I'm kinda at a lost with some performance with OpenCL on an AMD GPU (Hawaii core or Radeon R9 390).
The operation is as follows:
- send memory object #1 to GPU
- execute kernel #1
- send memory object #2 to GPU
- execute kernel #2
- send memory object #3 to GPU
- execute kernel #3
dependency is:
- kernel #1 on memory object #1
- kernel #2 on memory object #2 as well as output memory of kernel #1
- kernel #3 on memory object #3 as well as output memory of kernels #1 & #2
Memory transmission and Kernel execute are performed in two separate command queues. Command dependency is done by GPU events as defined in OpenCL.
The whole operation is now looped just for performance analysis with the same input data.
As you can see in the timeline, the host is waiting a very long time on the GPU to finish with clWaitForEvents() while the GPU idles most of the time. You can also see the repeated operation. For convenience I also provide the list of all issued OpenCL commands.
My questions now are:
Why is the GPU idling so much? In my head I can easily push all "blue" items together and start the operation right away. Memory transfer is 6 GB/s which is the expected rate.
Why are the kernels executed so late? Why is there a gap between kernel #2 and kernel #3 execution?
Why are memory transfer and kernel not executed in parallel? I use 2 command queues, with only 1 queue it is even worse with performance.
Just by pushing all commands together in my head (keeping dependency of course, so 1st green must start after 1st blue) I can triple performance. I don't know why the GPU is so sluggish.
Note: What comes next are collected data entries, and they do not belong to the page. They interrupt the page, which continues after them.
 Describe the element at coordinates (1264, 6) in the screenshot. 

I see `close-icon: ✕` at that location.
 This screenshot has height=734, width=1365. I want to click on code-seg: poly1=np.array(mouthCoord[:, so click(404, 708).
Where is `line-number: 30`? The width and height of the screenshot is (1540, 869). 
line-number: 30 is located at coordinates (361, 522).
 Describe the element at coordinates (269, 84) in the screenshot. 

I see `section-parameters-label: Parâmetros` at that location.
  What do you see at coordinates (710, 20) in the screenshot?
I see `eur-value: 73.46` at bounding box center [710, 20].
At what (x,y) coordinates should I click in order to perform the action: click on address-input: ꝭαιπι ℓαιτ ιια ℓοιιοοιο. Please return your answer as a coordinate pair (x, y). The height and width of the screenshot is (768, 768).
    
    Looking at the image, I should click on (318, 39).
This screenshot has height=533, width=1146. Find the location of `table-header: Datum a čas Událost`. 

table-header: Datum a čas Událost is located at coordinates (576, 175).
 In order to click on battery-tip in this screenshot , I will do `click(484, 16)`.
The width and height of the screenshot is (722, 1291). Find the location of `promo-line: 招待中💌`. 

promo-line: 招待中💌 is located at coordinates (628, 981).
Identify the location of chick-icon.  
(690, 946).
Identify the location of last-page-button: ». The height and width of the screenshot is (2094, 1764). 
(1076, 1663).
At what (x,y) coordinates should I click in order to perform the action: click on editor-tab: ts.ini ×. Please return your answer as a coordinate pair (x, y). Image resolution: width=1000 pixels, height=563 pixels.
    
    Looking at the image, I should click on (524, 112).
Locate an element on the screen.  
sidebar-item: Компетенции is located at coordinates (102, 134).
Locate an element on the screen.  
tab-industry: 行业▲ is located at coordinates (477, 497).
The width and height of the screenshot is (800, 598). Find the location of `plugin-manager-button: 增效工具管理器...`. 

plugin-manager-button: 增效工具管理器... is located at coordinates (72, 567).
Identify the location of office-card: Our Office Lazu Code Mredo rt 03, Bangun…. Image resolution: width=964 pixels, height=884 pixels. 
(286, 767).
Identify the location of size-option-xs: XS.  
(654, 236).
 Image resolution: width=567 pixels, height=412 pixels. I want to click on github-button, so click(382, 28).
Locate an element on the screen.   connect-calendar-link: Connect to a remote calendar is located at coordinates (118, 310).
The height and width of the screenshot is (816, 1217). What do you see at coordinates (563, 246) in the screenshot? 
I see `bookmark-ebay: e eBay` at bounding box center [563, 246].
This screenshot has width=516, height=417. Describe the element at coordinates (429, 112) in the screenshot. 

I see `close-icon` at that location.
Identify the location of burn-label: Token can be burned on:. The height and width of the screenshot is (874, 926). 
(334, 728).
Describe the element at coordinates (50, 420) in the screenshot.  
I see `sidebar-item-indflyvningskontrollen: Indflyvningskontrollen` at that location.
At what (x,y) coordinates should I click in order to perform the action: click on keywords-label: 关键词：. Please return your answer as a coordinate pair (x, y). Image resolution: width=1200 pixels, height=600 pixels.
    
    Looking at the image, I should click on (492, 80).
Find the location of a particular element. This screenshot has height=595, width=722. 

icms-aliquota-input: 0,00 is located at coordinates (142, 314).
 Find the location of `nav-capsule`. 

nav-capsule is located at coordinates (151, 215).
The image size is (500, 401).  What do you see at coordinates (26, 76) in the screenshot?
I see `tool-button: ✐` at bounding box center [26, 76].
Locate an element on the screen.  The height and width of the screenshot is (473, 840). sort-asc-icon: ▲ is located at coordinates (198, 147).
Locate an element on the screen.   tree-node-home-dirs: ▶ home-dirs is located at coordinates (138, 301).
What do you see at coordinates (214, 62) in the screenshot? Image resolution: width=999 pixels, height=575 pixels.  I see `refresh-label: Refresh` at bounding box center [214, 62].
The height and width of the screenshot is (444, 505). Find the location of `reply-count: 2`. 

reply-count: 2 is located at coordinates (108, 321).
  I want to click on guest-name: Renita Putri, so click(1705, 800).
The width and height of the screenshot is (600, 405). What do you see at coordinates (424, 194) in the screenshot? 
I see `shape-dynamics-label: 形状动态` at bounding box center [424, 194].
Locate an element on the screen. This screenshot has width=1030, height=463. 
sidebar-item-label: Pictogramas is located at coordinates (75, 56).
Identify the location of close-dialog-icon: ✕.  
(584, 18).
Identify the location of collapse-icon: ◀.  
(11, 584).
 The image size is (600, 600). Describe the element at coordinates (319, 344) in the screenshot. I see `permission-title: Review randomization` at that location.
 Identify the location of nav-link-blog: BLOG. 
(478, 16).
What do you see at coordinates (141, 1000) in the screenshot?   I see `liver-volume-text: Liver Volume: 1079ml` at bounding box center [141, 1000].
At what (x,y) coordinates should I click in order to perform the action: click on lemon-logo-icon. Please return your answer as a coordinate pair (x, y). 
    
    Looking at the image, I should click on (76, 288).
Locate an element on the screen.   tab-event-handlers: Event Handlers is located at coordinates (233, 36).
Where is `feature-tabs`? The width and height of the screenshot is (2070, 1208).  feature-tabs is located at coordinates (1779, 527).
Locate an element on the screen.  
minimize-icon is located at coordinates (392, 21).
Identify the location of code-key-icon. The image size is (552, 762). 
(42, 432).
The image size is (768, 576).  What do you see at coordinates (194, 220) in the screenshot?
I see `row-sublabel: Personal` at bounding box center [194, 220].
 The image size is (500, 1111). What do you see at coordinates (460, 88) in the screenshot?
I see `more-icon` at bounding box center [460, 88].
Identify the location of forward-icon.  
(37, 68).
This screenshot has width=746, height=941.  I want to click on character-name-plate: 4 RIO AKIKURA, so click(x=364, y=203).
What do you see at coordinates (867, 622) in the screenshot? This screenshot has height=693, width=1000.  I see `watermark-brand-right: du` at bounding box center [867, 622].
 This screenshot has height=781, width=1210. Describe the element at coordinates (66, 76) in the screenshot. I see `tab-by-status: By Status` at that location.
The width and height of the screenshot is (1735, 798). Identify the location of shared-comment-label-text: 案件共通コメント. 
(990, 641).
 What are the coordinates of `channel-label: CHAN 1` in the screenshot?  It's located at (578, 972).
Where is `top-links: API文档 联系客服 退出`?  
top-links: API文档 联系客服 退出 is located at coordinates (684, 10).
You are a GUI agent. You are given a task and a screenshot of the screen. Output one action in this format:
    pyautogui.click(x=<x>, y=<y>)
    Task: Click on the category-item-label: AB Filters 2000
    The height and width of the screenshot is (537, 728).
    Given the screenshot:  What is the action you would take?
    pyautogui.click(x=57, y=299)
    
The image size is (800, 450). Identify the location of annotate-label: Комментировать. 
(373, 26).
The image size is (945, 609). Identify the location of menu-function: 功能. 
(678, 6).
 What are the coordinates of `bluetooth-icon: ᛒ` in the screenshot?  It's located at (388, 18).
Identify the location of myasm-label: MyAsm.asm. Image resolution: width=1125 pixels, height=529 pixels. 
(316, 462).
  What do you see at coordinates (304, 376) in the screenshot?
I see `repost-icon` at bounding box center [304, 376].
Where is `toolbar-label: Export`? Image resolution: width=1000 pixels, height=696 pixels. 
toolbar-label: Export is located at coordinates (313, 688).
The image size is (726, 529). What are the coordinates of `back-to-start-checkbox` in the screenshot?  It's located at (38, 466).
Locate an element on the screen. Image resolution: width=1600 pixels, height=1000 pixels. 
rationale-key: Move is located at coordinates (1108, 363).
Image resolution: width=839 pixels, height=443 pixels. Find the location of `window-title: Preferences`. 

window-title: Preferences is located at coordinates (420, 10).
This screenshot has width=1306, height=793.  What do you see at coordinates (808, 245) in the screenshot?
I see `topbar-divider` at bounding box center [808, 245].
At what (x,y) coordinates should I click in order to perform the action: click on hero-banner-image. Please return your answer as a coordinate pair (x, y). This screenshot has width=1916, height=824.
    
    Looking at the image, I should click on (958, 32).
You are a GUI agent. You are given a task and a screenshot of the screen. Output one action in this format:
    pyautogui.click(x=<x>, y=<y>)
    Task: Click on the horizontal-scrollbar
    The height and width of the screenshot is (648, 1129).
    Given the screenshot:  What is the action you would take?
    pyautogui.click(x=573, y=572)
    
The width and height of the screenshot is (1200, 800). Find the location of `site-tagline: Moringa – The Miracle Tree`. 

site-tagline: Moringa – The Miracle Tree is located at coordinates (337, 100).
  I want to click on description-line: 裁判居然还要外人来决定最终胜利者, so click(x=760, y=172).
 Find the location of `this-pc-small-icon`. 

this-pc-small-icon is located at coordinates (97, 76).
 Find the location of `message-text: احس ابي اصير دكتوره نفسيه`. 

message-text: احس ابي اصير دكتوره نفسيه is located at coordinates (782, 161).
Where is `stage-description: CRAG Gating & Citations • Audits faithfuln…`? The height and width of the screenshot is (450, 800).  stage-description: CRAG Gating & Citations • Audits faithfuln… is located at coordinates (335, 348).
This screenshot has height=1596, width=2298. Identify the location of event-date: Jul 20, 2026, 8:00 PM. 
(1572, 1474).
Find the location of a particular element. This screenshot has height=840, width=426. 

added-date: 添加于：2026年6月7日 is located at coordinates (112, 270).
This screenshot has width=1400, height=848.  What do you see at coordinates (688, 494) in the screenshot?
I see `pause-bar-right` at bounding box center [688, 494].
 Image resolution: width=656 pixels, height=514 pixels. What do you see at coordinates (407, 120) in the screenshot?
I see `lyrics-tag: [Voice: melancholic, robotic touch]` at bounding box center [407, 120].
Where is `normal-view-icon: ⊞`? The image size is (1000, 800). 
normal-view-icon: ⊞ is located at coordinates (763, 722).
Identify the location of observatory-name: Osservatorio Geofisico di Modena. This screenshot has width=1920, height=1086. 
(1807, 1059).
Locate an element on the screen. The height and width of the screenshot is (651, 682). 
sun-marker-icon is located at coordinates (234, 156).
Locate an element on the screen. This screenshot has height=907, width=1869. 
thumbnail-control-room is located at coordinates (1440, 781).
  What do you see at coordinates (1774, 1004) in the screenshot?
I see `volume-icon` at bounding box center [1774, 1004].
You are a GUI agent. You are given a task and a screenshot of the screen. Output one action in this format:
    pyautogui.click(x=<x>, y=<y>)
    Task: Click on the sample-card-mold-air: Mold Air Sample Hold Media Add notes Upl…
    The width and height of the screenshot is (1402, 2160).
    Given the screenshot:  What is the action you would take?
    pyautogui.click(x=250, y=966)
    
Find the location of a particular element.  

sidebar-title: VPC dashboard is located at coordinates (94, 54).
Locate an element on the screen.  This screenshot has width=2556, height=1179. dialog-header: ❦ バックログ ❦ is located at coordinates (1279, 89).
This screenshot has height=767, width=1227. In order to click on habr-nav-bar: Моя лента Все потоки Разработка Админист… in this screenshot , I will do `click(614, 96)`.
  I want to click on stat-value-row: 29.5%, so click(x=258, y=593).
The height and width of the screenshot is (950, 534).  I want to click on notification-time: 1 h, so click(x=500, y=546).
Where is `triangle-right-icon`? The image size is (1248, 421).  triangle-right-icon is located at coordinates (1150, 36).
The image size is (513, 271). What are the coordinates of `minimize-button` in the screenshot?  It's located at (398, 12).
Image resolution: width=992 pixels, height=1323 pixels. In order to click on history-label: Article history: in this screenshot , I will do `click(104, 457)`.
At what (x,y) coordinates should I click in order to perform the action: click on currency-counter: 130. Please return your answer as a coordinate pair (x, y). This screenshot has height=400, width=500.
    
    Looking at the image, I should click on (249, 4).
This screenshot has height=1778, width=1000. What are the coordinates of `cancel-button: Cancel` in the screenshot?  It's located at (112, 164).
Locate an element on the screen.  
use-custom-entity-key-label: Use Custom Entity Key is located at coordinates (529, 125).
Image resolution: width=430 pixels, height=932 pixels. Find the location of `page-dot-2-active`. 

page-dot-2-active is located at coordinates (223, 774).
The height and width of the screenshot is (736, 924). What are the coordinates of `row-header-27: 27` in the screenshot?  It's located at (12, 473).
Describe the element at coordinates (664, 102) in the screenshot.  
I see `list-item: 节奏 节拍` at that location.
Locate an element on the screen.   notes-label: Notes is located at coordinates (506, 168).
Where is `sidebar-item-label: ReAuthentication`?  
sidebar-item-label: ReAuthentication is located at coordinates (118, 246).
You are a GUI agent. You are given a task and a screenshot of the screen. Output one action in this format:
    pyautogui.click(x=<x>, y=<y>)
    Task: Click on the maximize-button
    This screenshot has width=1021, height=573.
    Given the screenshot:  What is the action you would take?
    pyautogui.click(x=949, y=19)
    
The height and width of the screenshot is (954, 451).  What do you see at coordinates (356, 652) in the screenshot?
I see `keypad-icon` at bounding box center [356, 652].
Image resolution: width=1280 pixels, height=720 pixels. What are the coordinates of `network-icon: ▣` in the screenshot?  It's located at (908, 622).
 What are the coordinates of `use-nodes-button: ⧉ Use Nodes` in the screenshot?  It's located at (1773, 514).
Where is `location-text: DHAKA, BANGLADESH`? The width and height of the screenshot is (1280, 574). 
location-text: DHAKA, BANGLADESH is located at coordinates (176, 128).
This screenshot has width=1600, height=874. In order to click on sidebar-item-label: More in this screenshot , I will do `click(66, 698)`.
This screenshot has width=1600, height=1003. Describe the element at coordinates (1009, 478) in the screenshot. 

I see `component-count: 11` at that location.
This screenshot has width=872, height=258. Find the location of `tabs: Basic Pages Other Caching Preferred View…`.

Has anyone some insight?
Some number crunching
- Memory Transfer #1 is 253 µs
- Memory Transfer #2 is 120 µs
Memory Transfer #3 is 143 µs -- which is always too high for unknown reasons, it should be about 1/2 of #2 or in range 70-80 µs
Kernel #1 is 74 µs
- Kernel #2 is 95 µs
- Kernel #3 is 107 µs
as Kernel #1 is faster than Memory Transfer #2 and Kernel #2 is faster than Memory Transfer #3 overall time should be:
- 253 µs + 120 µs + 143 µs + 107 µs = 623 µs
but clWaitForEvents is
- 1758 µs -- or about 3x as much
Yes, there are some losses and I'm fine with like 10% (60 µs), but 300% is too much.